• RECORDS TO USE:
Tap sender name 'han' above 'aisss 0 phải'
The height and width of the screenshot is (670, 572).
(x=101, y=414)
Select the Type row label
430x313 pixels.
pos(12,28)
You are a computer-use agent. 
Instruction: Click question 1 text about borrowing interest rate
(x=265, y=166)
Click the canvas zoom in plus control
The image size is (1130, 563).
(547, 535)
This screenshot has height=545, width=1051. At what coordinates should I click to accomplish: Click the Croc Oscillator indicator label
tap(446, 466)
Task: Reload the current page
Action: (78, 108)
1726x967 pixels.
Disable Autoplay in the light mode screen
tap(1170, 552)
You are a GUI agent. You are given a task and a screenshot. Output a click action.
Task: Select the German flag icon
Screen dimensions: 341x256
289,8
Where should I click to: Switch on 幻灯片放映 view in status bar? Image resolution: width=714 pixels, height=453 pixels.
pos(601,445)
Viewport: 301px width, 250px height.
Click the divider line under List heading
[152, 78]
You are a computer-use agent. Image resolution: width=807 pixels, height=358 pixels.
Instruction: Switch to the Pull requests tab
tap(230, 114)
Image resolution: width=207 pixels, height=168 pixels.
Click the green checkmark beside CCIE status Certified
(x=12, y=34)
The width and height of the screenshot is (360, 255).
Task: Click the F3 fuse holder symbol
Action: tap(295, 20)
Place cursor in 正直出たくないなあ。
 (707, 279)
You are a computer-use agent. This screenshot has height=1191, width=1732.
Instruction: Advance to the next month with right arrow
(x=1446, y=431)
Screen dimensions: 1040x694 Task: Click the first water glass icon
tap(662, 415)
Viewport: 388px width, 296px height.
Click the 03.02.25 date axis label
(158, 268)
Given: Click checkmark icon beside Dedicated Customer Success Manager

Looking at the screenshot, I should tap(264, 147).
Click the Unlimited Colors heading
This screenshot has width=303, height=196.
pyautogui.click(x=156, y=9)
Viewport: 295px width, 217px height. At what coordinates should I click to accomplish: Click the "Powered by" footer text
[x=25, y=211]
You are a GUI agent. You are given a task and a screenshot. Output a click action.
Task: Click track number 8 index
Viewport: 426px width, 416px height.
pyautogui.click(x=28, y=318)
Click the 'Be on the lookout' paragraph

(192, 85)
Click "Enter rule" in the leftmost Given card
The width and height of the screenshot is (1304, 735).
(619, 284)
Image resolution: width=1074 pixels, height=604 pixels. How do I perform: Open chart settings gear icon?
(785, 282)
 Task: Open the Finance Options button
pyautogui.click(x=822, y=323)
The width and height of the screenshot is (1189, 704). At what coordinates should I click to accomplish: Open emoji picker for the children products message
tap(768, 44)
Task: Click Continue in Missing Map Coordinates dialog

• GIVEN EXERCISE: Extract every line of the records above that contains the string "Select".

• SOLVED EXERCISE:
Select the Type row label
Task: Select the German flag icon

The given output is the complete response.